## What needs to be done
Echo the items below verbatim, starting at the line that contains "At what coordinates should I click to accomplish: Select" and ending at the line that contains "Action: click(32, 464)".
--- start Data in this exercise ---
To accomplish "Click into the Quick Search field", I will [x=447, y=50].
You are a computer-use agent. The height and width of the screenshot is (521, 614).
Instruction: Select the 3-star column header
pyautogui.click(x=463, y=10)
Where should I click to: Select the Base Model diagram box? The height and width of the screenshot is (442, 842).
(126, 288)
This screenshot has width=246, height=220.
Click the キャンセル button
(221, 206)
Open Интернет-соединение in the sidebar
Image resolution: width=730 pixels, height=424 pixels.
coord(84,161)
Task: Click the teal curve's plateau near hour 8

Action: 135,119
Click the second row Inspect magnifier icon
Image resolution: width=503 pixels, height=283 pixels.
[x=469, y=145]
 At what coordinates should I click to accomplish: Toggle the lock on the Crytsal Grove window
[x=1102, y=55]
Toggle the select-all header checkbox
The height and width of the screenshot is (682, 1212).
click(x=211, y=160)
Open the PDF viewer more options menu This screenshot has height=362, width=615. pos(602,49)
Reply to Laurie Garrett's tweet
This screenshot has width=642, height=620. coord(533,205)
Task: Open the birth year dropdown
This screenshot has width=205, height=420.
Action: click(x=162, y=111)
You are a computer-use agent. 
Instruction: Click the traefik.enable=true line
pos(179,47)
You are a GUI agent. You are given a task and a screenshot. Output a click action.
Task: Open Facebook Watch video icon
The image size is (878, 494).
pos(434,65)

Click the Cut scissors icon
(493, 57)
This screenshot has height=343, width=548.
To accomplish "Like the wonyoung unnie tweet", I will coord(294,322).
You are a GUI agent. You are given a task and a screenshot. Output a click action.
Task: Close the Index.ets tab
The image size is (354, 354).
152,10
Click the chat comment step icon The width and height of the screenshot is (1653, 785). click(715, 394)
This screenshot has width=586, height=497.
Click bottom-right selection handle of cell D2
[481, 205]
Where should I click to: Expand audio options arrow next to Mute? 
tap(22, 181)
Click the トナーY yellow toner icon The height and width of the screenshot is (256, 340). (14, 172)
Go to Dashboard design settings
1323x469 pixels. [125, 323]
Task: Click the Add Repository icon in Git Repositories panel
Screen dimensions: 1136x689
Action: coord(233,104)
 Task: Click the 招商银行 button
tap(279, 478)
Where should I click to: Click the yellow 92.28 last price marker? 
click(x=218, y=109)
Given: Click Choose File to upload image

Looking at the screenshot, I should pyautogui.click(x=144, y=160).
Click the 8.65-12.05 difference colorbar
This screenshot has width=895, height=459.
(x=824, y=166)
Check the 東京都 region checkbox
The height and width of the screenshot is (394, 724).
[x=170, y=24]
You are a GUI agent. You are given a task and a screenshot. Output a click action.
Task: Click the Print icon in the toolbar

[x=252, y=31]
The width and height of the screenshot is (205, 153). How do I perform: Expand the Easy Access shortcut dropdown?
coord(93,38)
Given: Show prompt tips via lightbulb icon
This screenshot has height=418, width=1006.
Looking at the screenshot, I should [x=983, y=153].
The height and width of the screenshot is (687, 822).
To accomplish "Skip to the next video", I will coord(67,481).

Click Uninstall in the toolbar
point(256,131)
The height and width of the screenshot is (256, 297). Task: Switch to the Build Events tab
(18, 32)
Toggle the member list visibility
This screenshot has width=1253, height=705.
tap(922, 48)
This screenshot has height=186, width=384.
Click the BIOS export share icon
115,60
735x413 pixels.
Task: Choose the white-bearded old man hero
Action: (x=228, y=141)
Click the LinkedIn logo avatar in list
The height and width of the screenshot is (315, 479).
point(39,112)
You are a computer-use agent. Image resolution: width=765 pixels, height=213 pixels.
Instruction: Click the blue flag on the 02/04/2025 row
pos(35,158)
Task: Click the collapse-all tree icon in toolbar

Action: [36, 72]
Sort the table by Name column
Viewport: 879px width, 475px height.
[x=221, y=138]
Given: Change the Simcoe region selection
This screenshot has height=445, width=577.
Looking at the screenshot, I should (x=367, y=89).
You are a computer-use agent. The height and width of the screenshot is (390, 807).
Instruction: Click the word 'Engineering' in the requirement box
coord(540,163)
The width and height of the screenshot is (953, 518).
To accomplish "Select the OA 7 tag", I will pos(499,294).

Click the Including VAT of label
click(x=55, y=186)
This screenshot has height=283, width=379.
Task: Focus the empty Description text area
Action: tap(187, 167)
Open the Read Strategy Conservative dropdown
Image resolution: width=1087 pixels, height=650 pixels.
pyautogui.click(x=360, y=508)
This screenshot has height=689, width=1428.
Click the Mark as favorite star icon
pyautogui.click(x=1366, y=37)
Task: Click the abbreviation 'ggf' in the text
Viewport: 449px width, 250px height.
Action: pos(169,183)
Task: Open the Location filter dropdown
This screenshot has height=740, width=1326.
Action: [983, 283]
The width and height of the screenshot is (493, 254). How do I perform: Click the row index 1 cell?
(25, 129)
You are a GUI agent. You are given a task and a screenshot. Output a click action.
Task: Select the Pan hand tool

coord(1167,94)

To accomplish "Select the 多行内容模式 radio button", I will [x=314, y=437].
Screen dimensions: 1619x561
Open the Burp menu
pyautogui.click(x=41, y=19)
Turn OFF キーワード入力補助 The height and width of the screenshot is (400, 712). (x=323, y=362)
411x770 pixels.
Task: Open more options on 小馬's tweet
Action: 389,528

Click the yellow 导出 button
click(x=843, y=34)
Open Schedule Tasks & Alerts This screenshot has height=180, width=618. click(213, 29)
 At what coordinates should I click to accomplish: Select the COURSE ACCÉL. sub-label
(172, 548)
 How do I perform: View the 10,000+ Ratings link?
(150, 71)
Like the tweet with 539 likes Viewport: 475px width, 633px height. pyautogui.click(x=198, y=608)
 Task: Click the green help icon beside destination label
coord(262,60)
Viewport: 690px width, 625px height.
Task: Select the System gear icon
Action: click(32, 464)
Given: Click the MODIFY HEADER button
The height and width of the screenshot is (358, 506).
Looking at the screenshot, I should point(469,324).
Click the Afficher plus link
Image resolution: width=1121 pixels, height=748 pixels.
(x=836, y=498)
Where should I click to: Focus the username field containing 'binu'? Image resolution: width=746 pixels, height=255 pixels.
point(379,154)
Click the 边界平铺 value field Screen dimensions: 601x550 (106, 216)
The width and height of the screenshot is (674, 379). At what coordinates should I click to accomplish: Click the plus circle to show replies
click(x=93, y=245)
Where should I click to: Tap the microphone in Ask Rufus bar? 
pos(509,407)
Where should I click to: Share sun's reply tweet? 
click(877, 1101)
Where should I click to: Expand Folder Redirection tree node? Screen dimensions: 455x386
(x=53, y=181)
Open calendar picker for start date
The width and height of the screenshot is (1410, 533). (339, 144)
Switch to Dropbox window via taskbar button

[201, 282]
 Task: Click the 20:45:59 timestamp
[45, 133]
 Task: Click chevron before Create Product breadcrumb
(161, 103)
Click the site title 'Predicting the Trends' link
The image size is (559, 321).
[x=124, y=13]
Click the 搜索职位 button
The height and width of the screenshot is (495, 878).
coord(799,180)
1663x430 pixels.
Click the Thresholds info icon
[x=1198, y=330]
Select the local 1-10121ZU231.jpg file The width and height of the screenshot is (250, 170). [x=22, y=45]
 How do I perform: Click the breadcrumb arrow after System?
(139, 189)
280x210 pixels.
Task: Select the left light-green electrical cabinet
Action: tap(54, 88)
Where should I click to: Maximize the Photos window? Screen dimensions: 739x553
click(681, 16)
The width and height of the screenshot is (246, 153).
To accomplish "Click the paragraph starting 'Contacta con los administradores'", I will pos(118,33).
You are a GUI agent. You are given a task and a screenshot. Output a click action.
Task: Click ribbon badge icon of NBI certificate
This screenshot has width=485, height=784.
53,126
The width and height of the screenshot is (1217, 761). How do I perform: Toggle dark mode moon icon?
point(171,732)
--- end Data in this exercise ---
## Response to this task
 At what coordinates should I click to accomplish: Select the COURSE ACCÉL. sub-label
(172, 548)
 How do I perform: View the 10,000+ Ratings link?
(150, 71)
Like the tweet with 539 likes Viewport: 475px width, 633px height. pyautogui.click(x=198, y=608)
 Task: Click the green help icon beside destination label
coord(262,60)
Viewport: 690px width, 625px height.
Task: Select the System gear icon
Action: click(32, 464)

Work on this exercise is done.